**** Data provided ****

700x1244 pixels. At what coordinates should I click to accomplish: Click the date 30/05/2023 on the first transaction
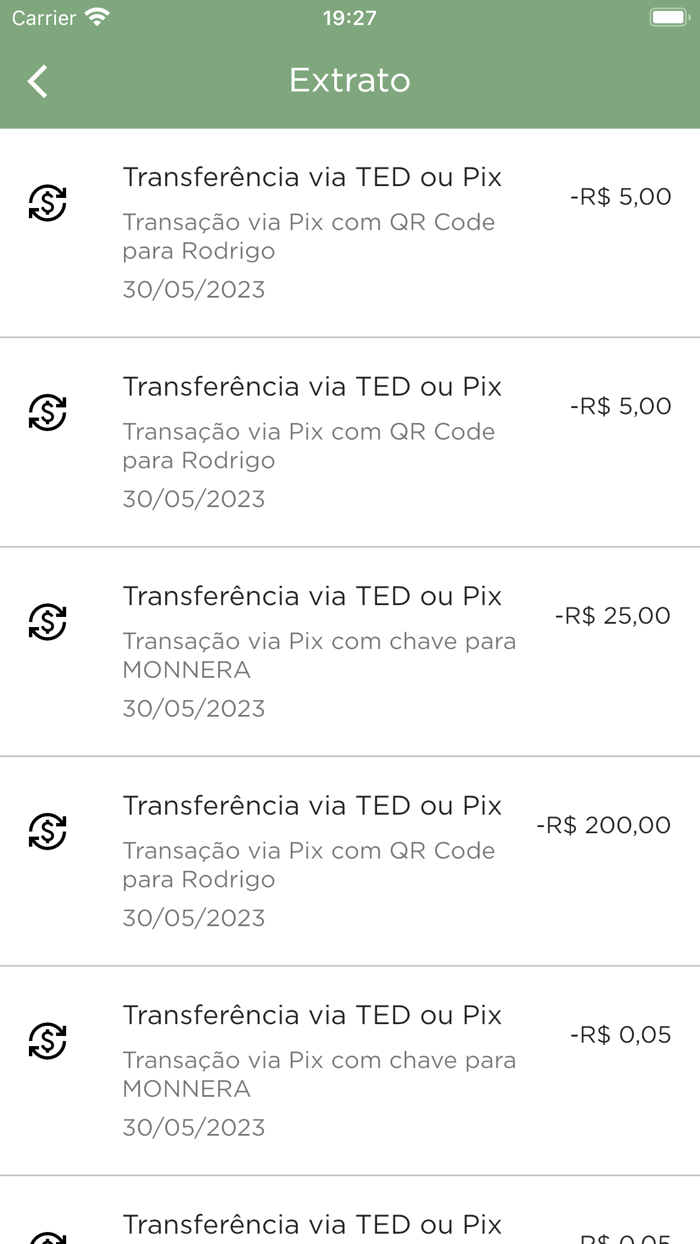(194, 289)
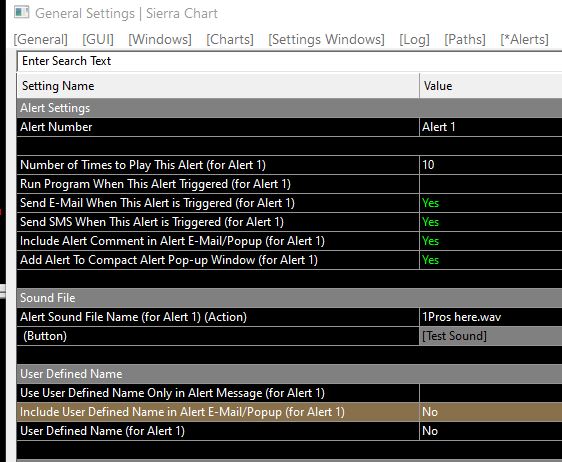Edit the Number of Times to Play value

tap(491, 165)
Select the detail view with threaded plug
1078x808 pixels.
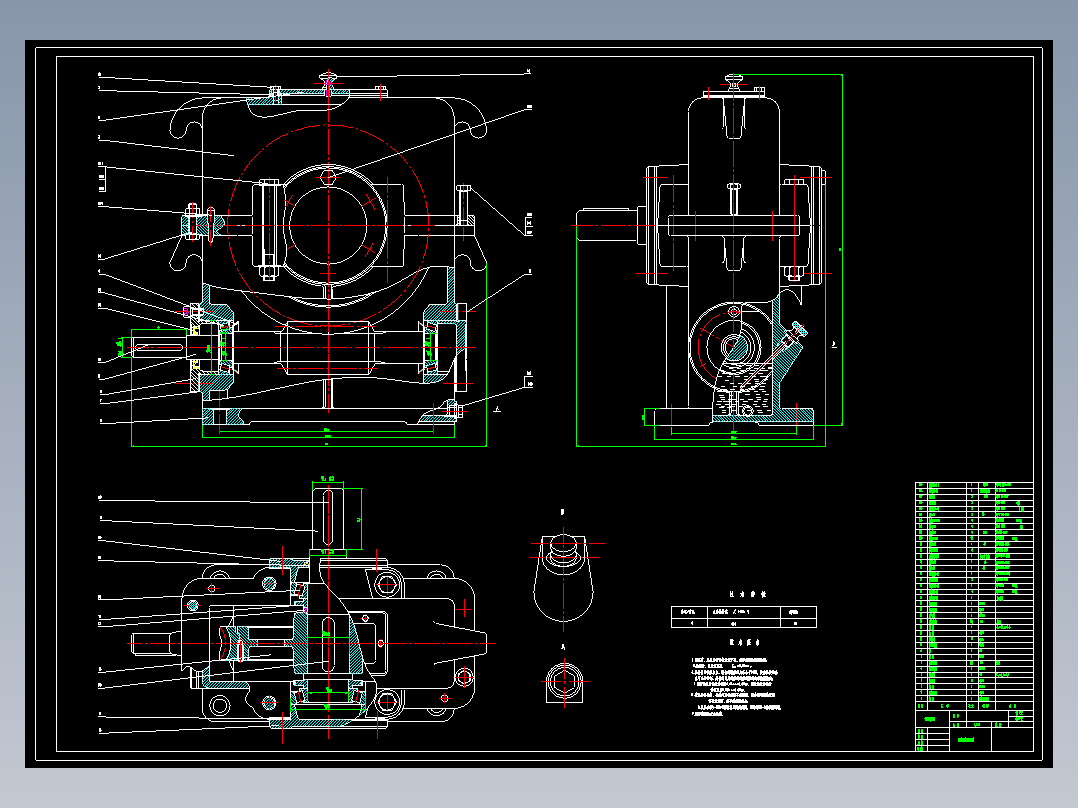[x=564, y=576]
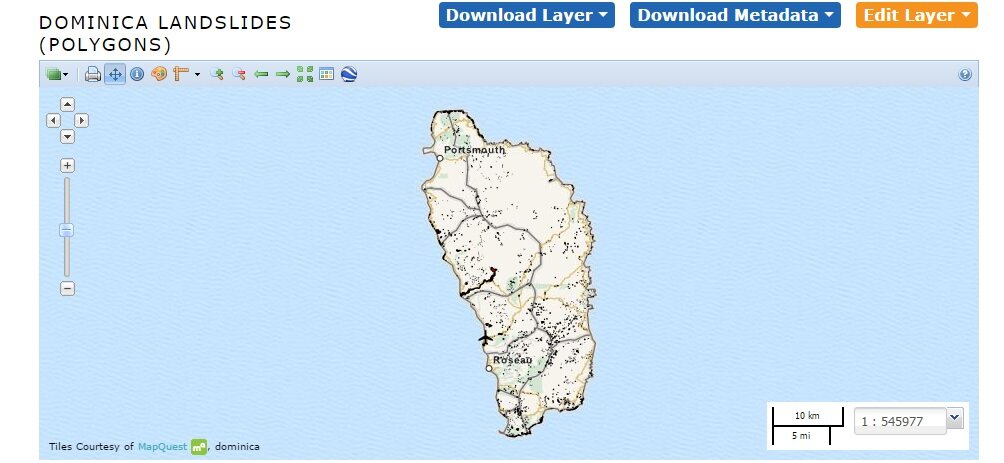Zoom to full layer extent

pos(305,74)
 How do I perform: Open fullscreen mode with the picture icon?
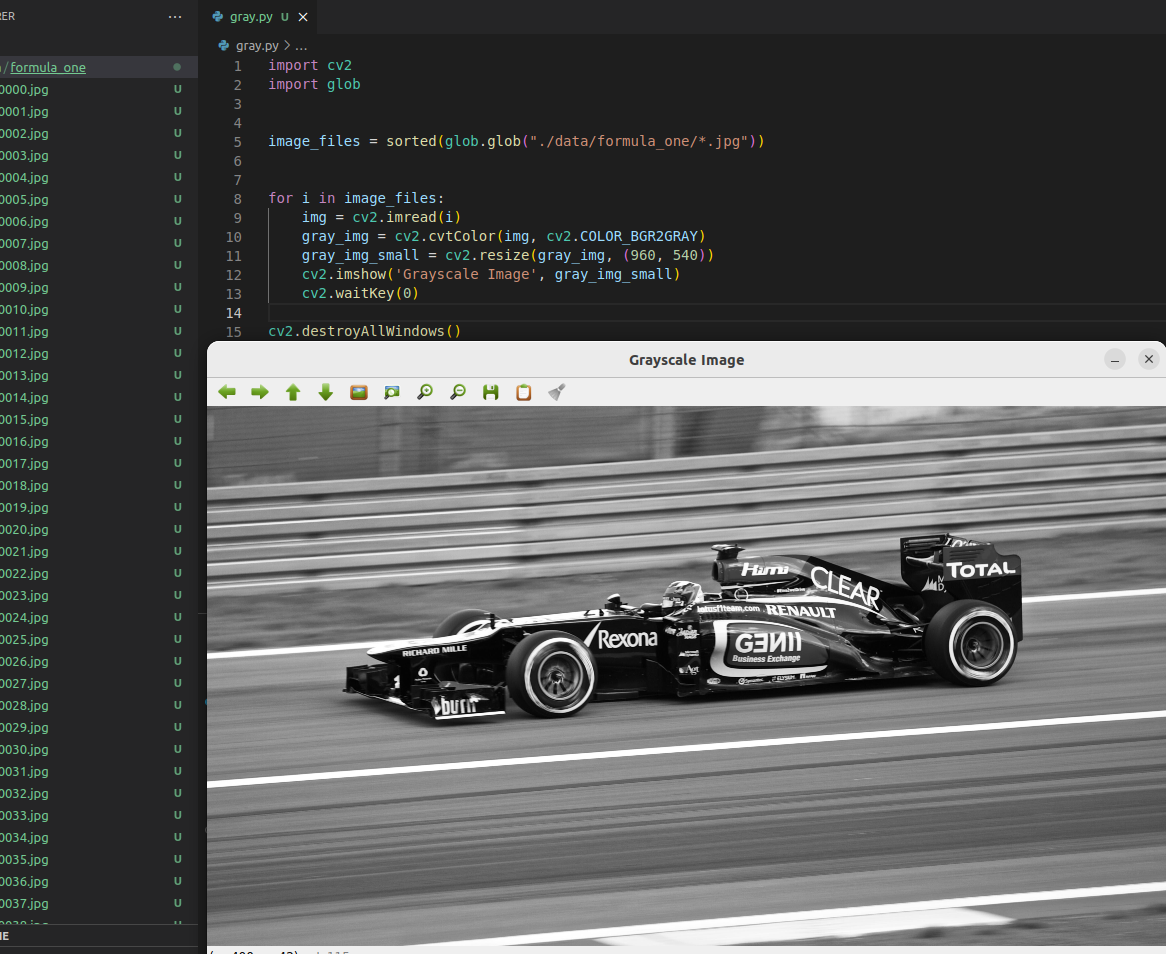(x=358, y=392)
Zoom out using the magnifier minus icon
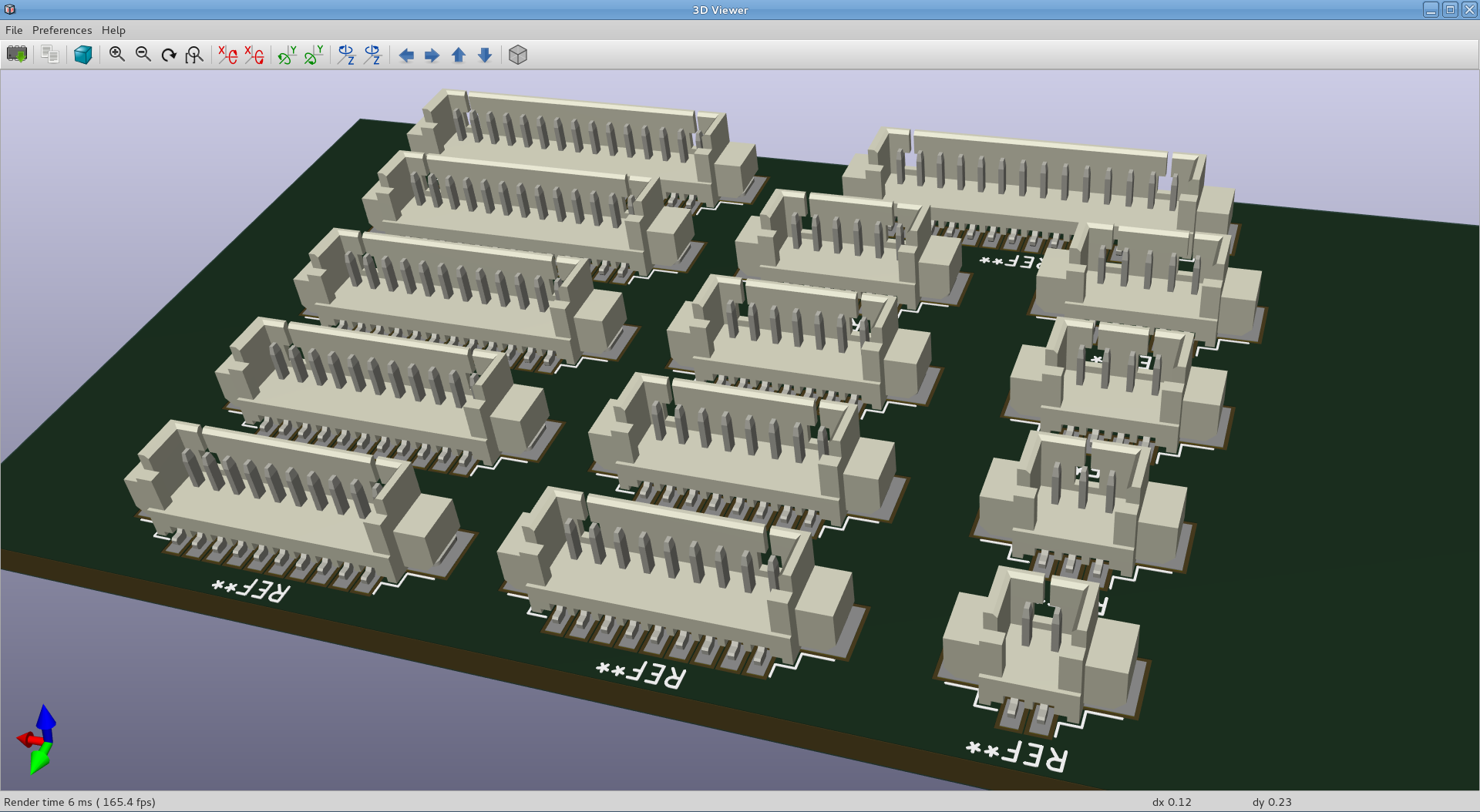The width and height of the screenshot is (1480, 812). click(143, 55)
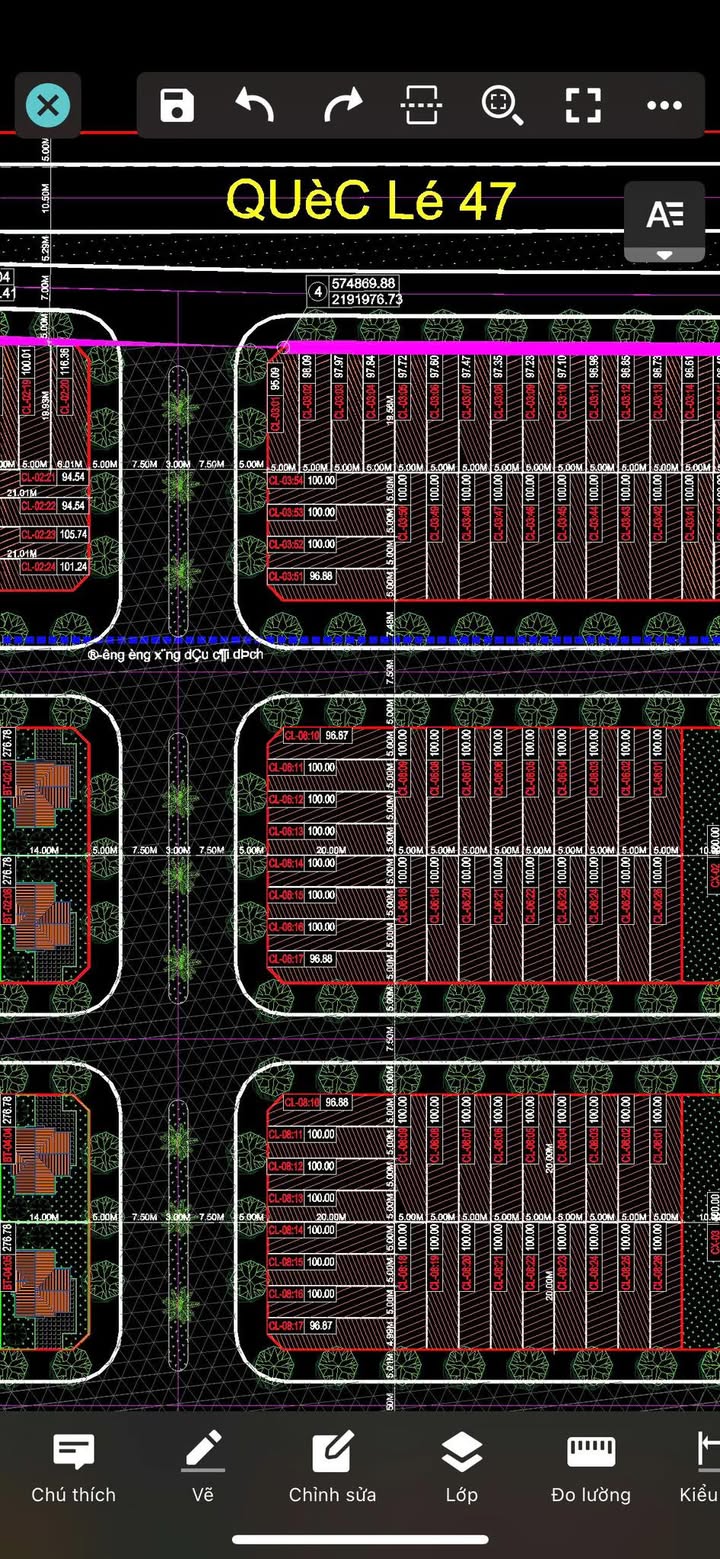Image resolution: width=720 pixels, height=1559 pixels.
Task: Select the Vẽ drawing tab
Action: tap(203, 1467)
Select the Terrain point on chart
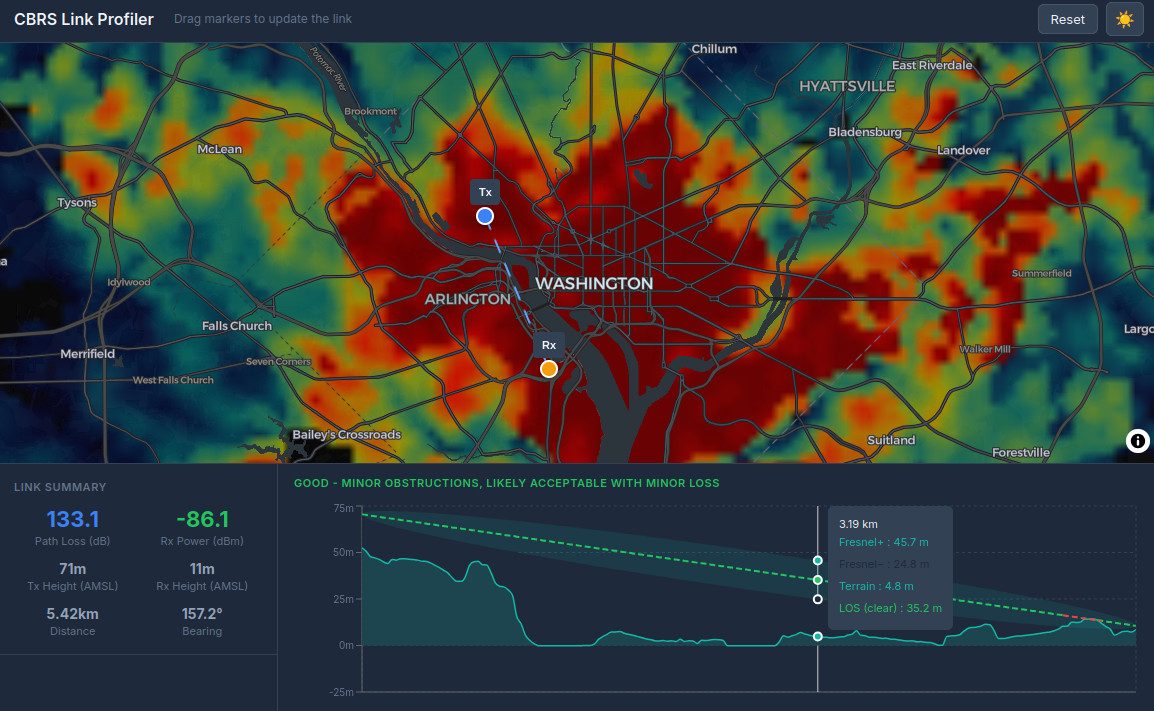The width and height of the screenshot is (1154, 711). 818,637
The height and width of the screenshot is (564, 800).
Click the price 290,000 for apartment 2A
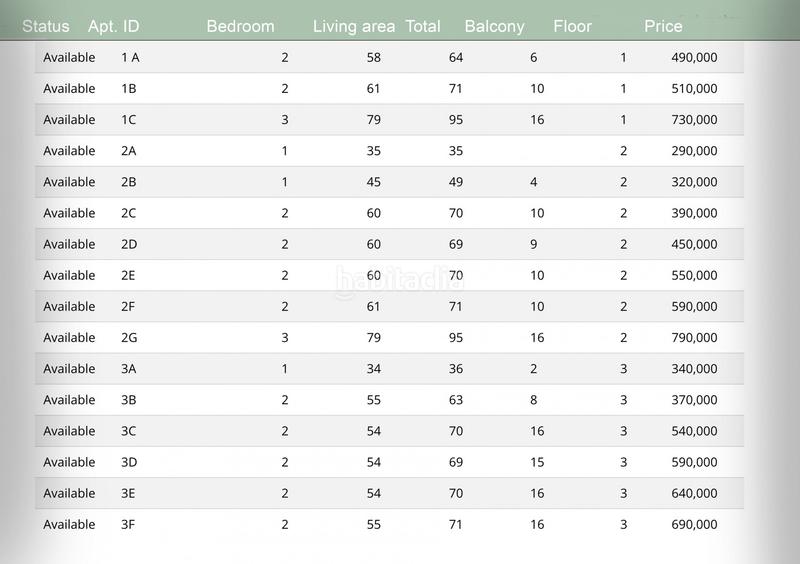pos(694,151)
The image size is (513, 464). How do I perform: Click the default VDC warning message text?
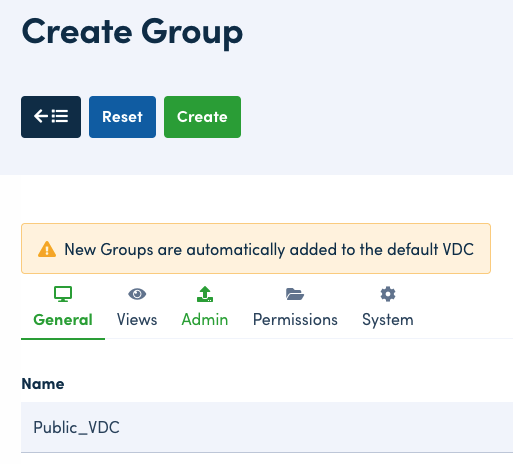269,249
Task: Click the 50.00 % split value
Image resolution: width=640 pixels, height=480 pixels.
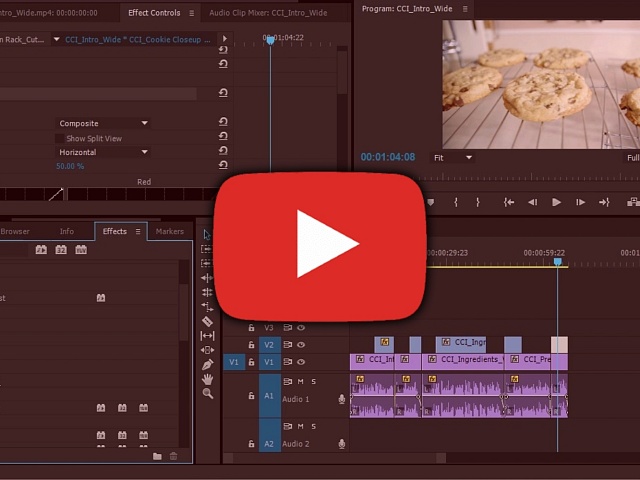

****

• [Task description]:
Please transcribe all of the records above exactly, leaving out any pictures.

• [Exercise result]:
700x1244 pixels. At what coordinates should I click to accomplish: Click the date 30/05/2023 on the first transaction
(194, 289)
Edit the Number of Times to Play value

tap(491, 165)
Select the detail view with threaded plug
1078x808 pixels.
[x=564, y=576]
Zoom to full layer extent

pos(305,74)
 How do I perform: Open fullscreen mode with the picture icon?
(x=358, y=392)
Zoom out using the magnifier minus icon
The width and height of the screenshot is (1480, 812). click(143, 55)
Image resolution: width=720 pixels, height=1559 pixels.
Task: Select the Vẽ drawing tab
Action: tap(203, 1467)
Select the Terrain point on chart
The width and height of the screenshot is (1154, 711). 818,637
The height and width of the screenshot is (564, 800).
Click the price 290,000 for apartment 2A
pos(694,151)
The image size is (513, 464). How do I perform: Click the default VDC warning message text?
269,249
Task: Click the 50.00 % split value
Image resolution: width=640 pixels, height=480 pixels.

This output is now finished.